There will be no (or only limited) opening of Japan's domestic market. Japan's trade surplus with the United States stretches back 50 years, with a chunk of that success based on longstanding automotive strategy. Last year, for example, Japan sold America 1.6 million vehicles, for a total of $50 billion in cars and auto parts trade. In return, U.S. car companies sold 19,000 autos to Japan. Ford Motor Co. went so far as to pull out of the Japanese market completely, given years of unsuccessful efforts.
How has Tokyo achieved such lopsided success? In part, by following a smartly targeted industrial policy, but they have also intervened in currency markets at least 376 times since 1991 to lower the value of the Yen — which has boosted export competitiveness.
Tokyo also imposes a Value-Added Tax (VAT) that not only applies a surcharge on incoming U.S. goods but also rebates taxes to its own domestic manufacturers upon export of their goods. Further, under so-called "Abenomics," the market intervention of the Bank of Japan — under the guise of quantitative easing — is so massive that it can only be categorized as a thinly disguised form of currency manipulation.
Tokyo also continues to impose tariffs and quotas on everything from beef, rice, and citrus to shoes and leather goods. And then there are non-market barriers like "administrative guidance" (aka government diktats) concerning which foreign goods to avoid buying. The shaken, or automobile inspection system, acts to keep out foreign cars. And it makes it so expensive to maintain an older Japanese car that consumers trade them in for newer models, thus guaranteeing Japanese automakers a steady and profitable home market. The result of such multiple instances of market intervention is a perpetual U.S. goods trade deficit with Japan that cost an estimated 896,000 U.S. jobs in 2013 alone.
There's no doubt that during his White House visit, Abe will try to obscure Japan's mercantilism and closed markets by pledging greater cooperation. Thus, he'll happily tout Japanese investment in the U.S., which supported 840,000 jobs in 2014, and reached a cumulative total of $411 billion in 2015. But such jobs and investment could have been the product of U.S. automakers and other companies. Instead, Japan's trade cheating displaced American firms, many of which are no longer in existence due to predatory Japanese policies.

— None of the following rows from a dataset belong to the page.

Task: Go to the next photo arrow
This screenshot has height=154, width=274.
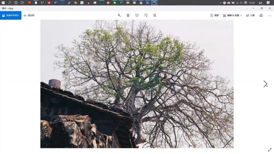Action: pyautogui.click(x=265, y=84)
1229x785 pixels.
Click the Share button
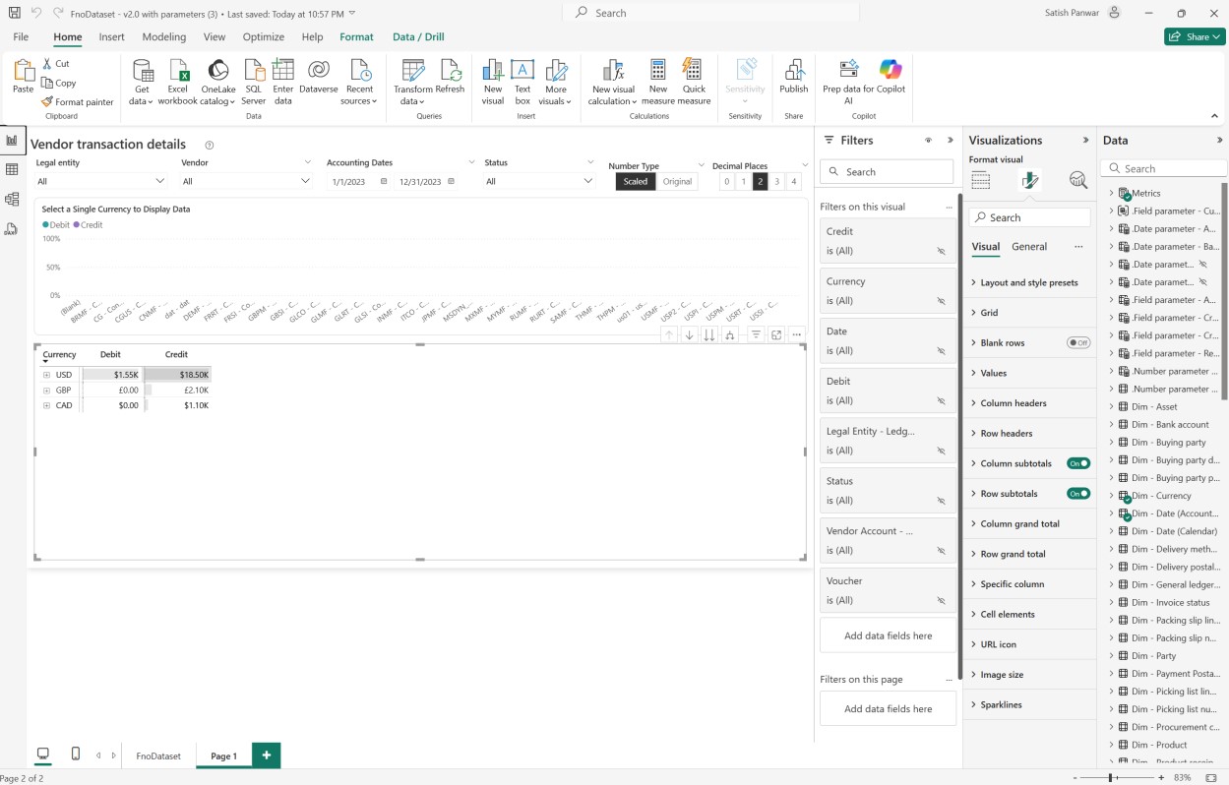click(1195, 37)
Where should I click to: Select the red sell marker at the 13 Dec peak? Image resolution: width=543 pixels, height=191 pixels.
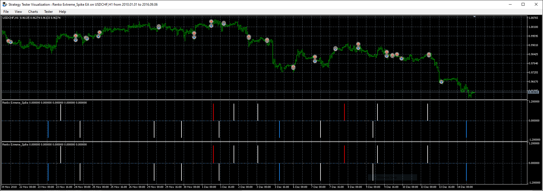tap(429, 54)
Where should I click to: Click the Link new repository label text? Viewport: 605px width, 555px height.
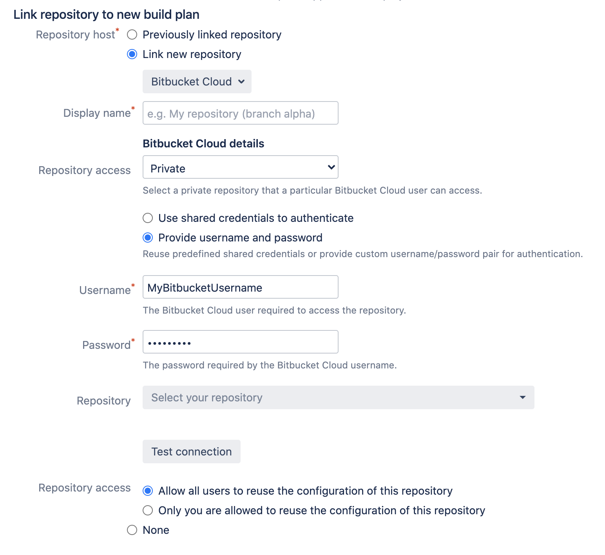(192, 54)
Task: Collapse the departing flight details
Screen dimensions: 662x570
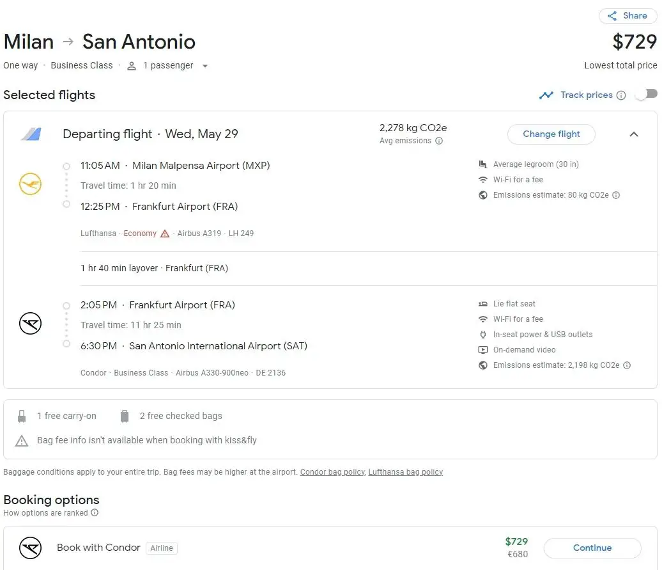Action: click(633, 134)
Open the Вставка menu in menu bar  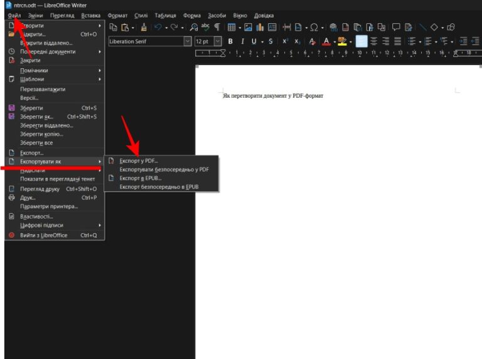click(90, 15)
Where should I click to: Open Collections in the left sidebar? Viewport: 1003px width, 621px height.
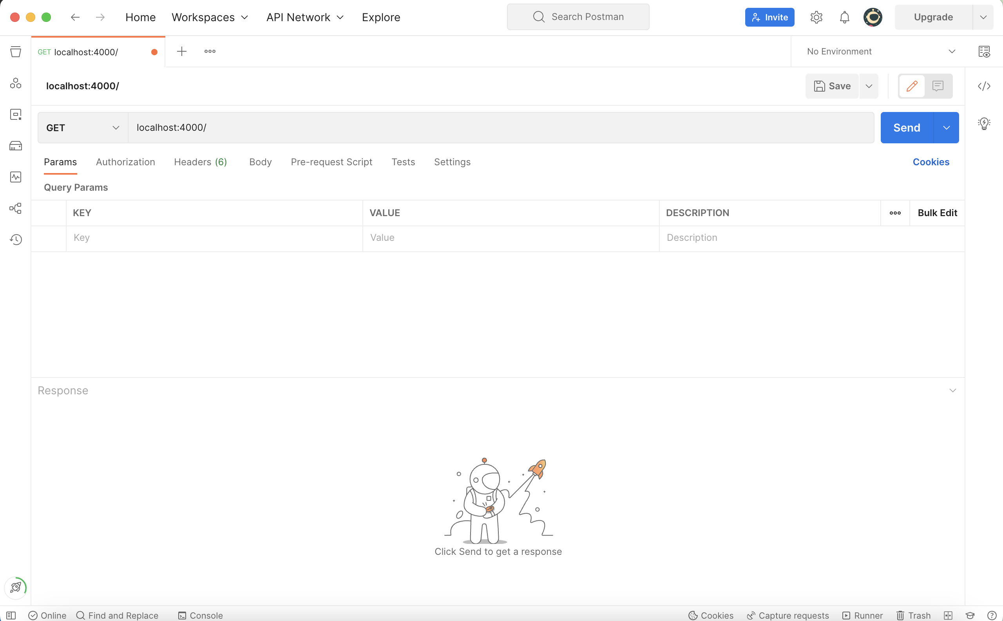(16, 52)
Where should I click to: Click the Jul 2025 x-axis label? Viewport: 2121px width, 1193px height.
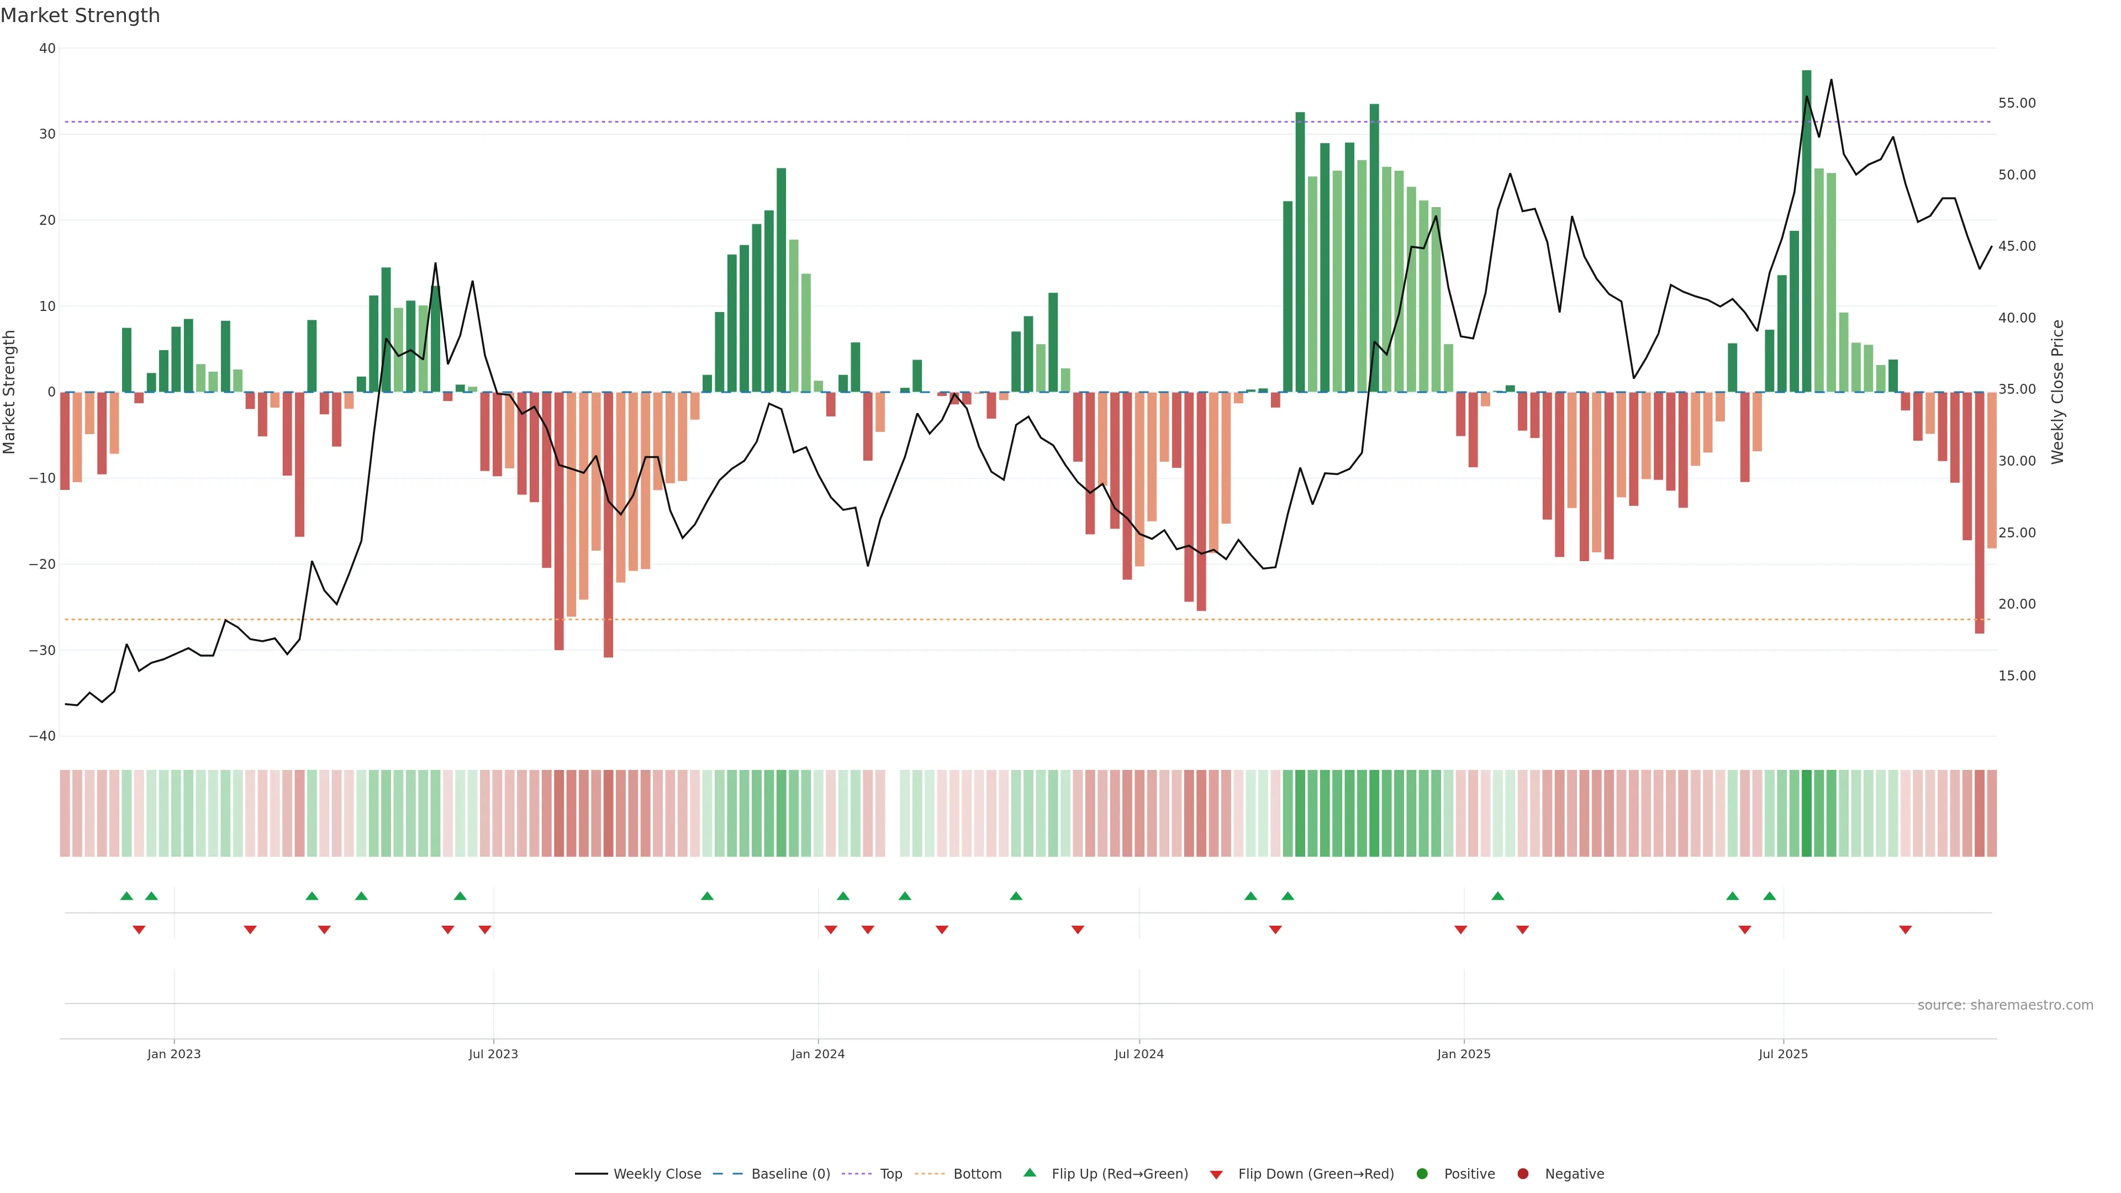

Overall, Tokyo has demonstrated an ongoing strategic vision when it comes to business and trade. It's a "Japan First" industrial policy that has led to targeted assaults on multiple U.S. industries: electronics, steel, autos, machine tools, high-tech, etc. This policy is furthered by currency manipulation, dumping, government subsidies, and many other predatory trade policies.Moreover, Japanese-owned firms operating in the United States make a big deal out of their contributions to communities and charities — which, again, used to be undertaken by American-owned companies. Japan is no slouch at touting its impressive public relations claims, but they ultimately come at the expense of America's businesses and their employees.
Abe will work to ensure manufacturing preeminence remains the key to Japan's national wealth creation and power. Thus, President Trump must take a purposeful, vigilant approach to consultations with Tokyo.
Hopefully, given his campaign promises, the president and his team won't be easily rolled by the same pleasantries, supplications, and sleight of hand that have worked so well on Japan's behalf, and against America's middle class, since the end of WWII.
Kevin L. Kearns is president of the U.S. Business & Industry Council, a national business organization advocating for domestic U.S. manufacturers since 1933.